== Activity ==
Retype the data that follows line by line, exactly, and leave its pictures out.

::::

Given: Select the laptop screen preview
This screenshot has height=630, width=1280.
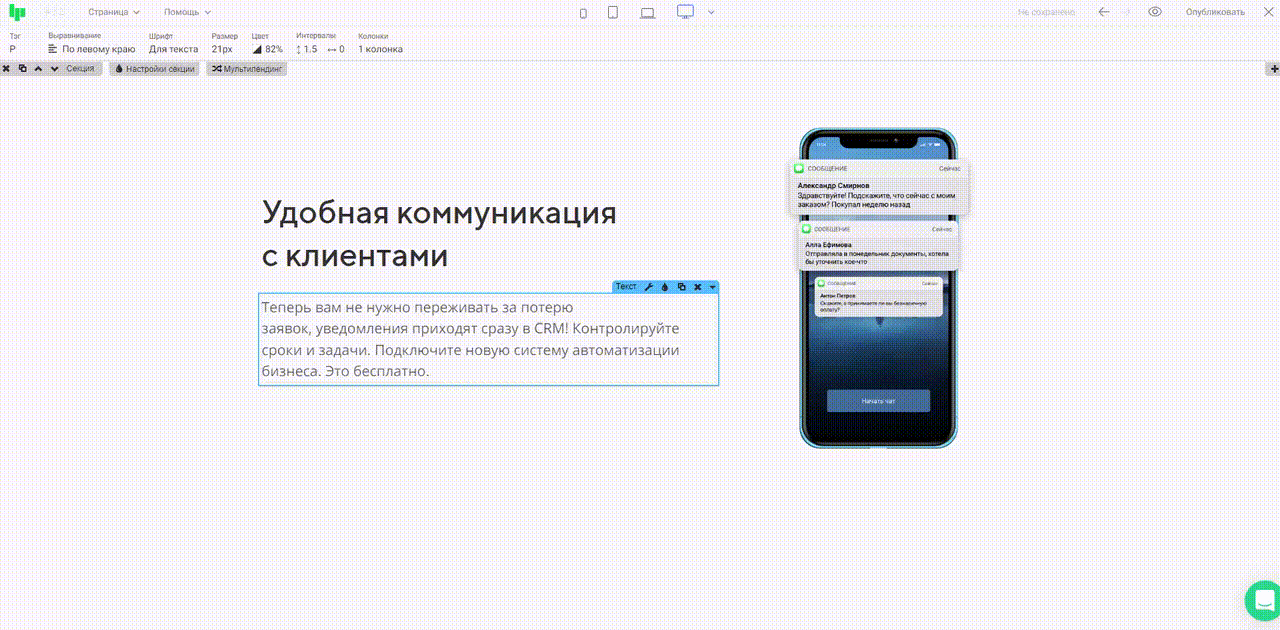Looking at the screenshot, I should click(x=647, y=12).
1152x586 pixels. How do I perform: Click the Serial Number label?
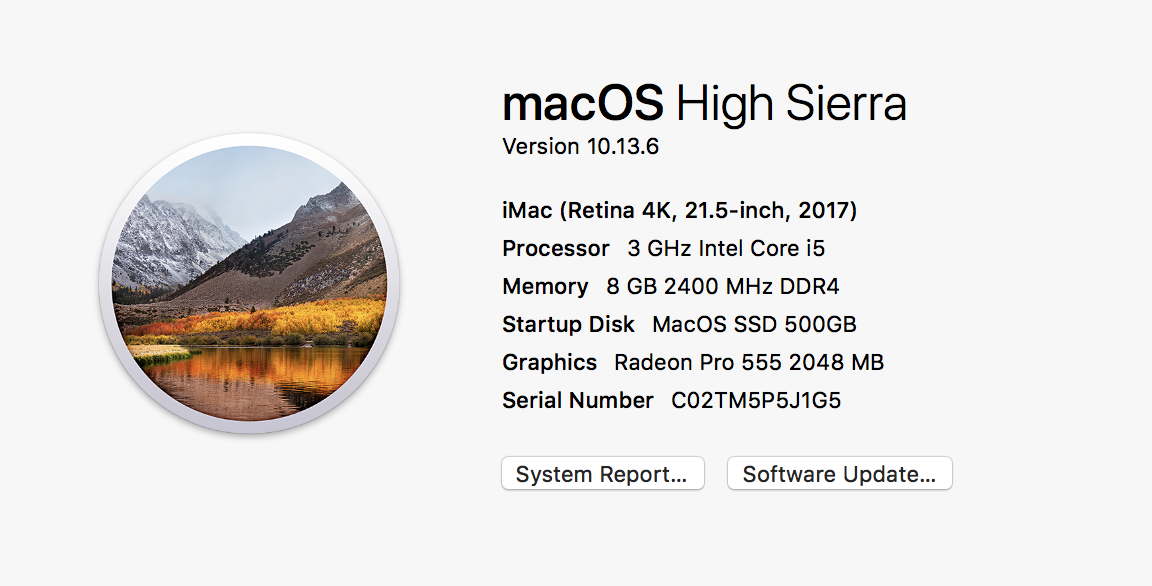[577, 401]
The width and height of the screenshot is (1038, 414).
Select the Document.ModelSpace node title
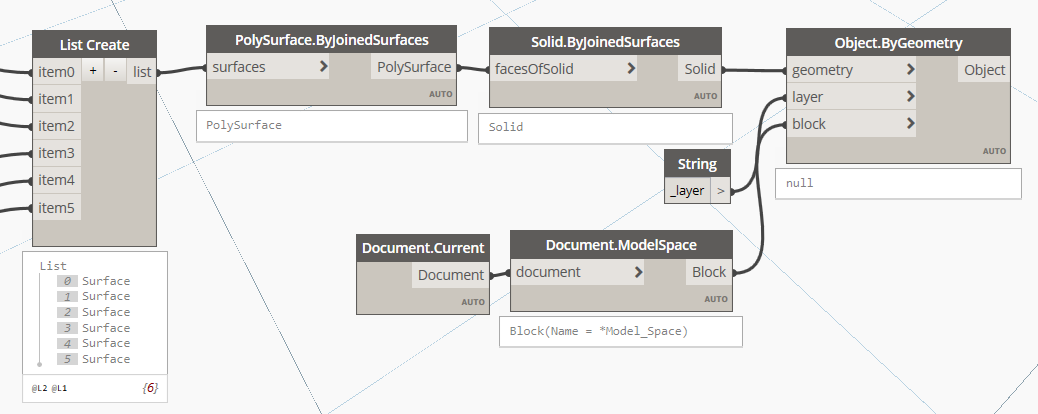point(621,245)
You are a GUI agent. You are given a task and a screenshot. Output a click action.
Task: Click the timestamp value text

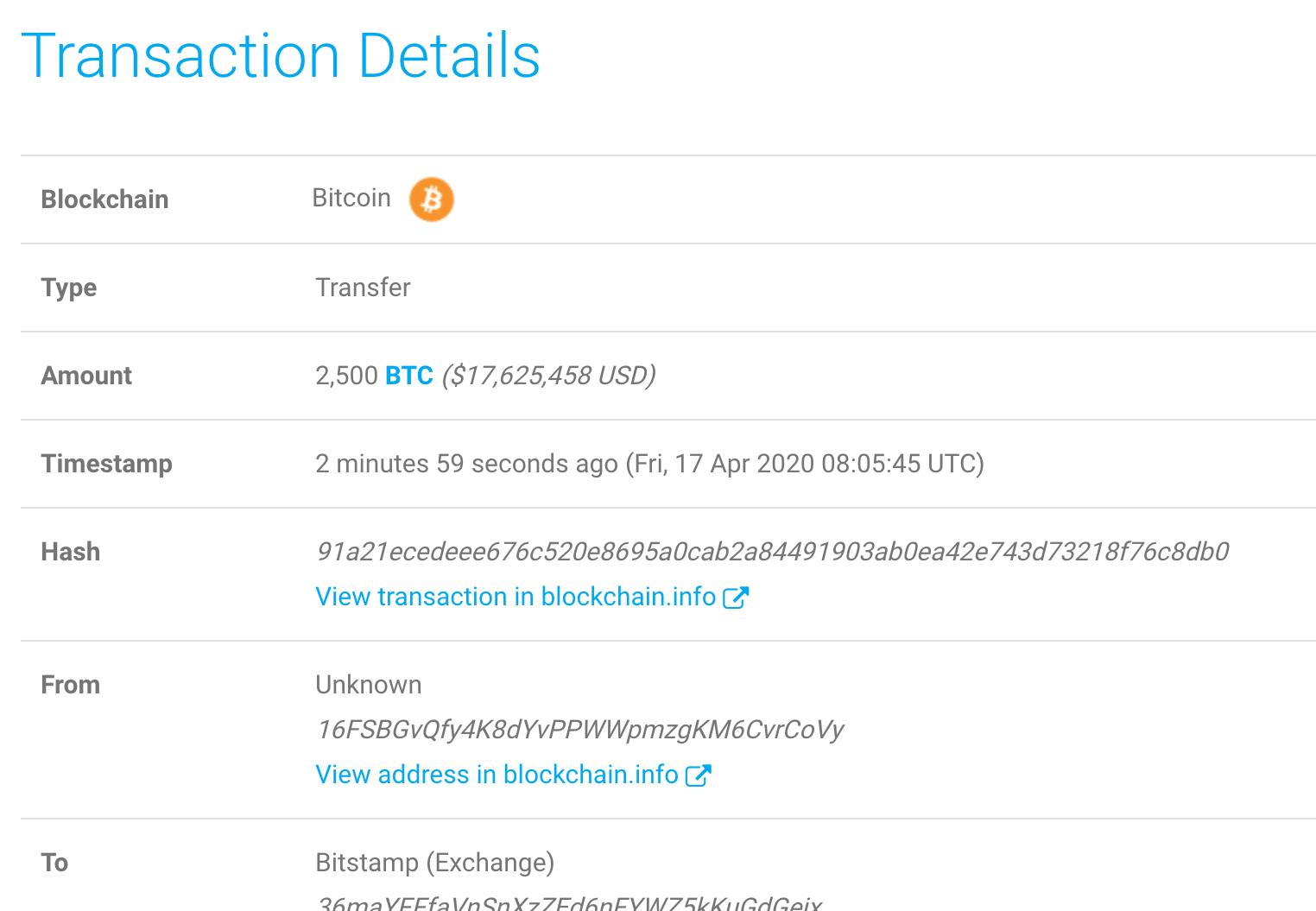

::::

== Exercise output ==
Given: Select the laptop screen preview
This screenshot has height=630, width=1280.
Looking at the screenshot, I should click(x=647, y=12).
1152x586 pixels. How do I perform: Click the Serial Number label?
[577, 401]
The width and height of the screenshot is (1038, 414).
Select the Document.ModelSpace node title
point(621,245)
You are a GUI agent. You are given a task and a screenshot. Output a click action.
Task: Click the timestamp value text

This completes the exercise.